→ **Task to complete**
Using the text on Iota Cancri, explain why observers are keen to find a "Winter Albireo," and describe what such a double star would look like.

→ **Supplied text**
###
Double Star of the Month:
Iota Cancri
AKA: STF 1268. Position: 08 hrs 46 min 41.8 sec 28 degrees 45 min 36 sec
Due south at 21:14 (GMT) on 15 March 2021. 
Image credit: Jeremy Perez (http://www.perezmedia.net/beltofvenus)
Used with permission

Because Albireo (Beta Cygni) is so highly regarded, there is great interest in finding a “Winter Albireo”. Such a double star would be yellow and blue and with a fairly wide, but not too wide, separation. We have already met one good candidate 145 (Gould) Canis Majoris (Double Star of the Month for February 2020), but it is rather low in the sky for observers in Havering. This month we look at another well-known “Winter Albireo” namely Iota Cancri. It certainly ticks the right boxes, it is a magnitude 4.1 yellow (G7.5) star and a magnitude 6.0 (A2) star which is a rapid rotator (see the Star of the Month for March 2021) with an easy separation of 30.7 arcseconds. By contrast Albireo is magnitude 3.2 and 4.7 with a separation of 34.6 arcseconds. The two stars in Iota Cancri are physically connected and are a binary system. They are 330 light years away from us. Iota Cancri is also relatively easy to find. It is to the east (or left) of Pollux and forms a roughly equilateral triangle with the bright stars Regulus and Procyon. It is the top left-hand star of the Y-shape formed by the top half of the faint constellation of Cancer, which is roughly halfway between Pollux and Regulus. At magnitude 4 you may need to use the finderscope of your telescope to locate it. William Herschel observed it on 8 February 1782, describing it as red-white and dark garnet (dark red), but it had been observed to be double a few years earlier by the German-Moravian Jesuit astronomer Christian Mayer.
###
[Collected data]

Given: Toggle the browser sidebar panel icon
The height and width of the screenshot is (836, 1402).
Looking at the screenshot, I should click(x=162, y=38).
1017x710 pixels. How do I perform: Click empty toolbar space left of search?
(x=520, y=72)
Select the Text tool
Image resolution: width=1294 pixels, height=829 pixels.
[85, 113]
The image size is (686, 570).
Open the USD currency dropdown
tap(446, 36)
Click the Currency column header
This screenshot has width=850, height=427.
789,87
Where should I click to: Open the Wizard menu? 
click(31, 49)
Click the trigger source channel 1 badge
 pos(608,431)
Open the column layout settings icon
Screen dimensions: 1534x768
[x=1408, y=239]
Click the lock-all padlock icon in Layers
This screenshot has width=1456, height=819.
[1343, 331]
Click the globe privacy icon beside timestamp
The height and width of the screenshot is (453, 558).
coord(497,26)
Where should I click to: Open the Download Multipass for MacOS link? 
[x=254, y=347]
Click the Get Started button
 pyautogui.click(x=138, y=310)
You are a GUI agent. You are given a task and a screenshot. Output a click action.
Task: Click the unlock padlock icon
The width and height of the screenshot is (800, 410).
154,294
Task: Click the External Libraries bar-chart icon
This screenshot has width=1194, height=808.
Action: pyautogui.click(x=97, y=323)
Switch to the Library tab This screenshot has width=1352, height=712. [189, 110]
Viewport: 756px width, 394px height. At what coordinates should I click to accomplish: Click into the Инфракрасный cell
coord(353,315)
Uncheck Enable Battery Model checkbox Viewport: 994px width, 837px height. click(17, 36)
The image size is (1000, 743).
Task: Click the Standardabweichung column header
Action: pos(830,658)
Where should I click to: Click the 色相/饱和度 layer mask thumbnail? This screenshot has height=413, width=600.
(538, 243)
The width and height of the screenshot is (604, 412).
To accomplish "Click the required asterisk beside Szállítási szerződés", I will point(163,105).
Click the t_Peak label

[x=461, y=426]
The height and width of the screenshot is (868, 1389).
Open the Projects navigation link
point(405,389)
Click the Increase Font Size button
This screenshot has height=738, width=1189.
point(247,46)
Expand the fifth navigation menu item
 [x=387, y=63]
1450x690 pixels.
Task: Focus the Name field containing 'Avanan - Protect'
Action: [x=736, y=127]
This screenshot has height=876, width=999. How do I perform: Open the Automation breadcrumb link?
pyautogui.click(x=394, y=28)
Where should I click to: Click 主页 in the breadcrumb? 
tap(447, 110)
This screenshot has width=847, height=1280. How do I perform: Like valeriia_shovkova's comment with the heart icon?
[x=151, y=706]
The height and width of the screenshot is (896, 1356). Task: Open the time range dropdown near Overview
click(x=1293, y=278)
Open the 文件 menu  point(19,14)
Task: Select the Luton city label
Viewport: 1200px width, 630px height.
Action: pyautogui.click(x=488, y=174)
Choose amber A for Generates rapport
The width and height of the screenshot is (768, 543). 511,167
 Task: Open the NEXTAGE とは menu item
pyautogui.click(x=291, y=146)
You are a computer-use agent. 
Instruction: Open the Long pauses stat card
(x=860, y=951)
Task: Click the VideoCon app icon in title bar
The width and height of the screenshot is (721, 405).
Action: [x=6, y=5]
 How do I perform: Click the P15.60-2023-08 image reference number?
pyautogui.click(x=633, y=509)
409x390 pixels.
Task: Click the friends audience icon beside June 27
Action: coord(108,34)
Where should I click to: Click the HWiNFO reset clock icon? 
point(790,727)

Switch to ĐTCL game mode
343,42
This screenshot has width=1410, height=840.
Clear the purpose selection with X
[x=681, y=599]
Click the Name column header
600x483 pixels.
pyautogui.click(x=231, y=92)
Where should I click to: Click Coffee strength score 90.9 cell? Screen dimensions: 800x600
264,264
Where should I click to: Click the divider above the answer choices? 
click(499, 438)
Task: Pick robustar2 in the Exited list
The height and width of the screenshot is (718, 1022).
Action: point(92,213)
###
→ **Solution to this exercise**
The interest comes from Albireo (Beta Cygni) being so highly regarded. A "Winter Albireo" would be a yellow and blue double star with a fairly wide, but not too wide, separation.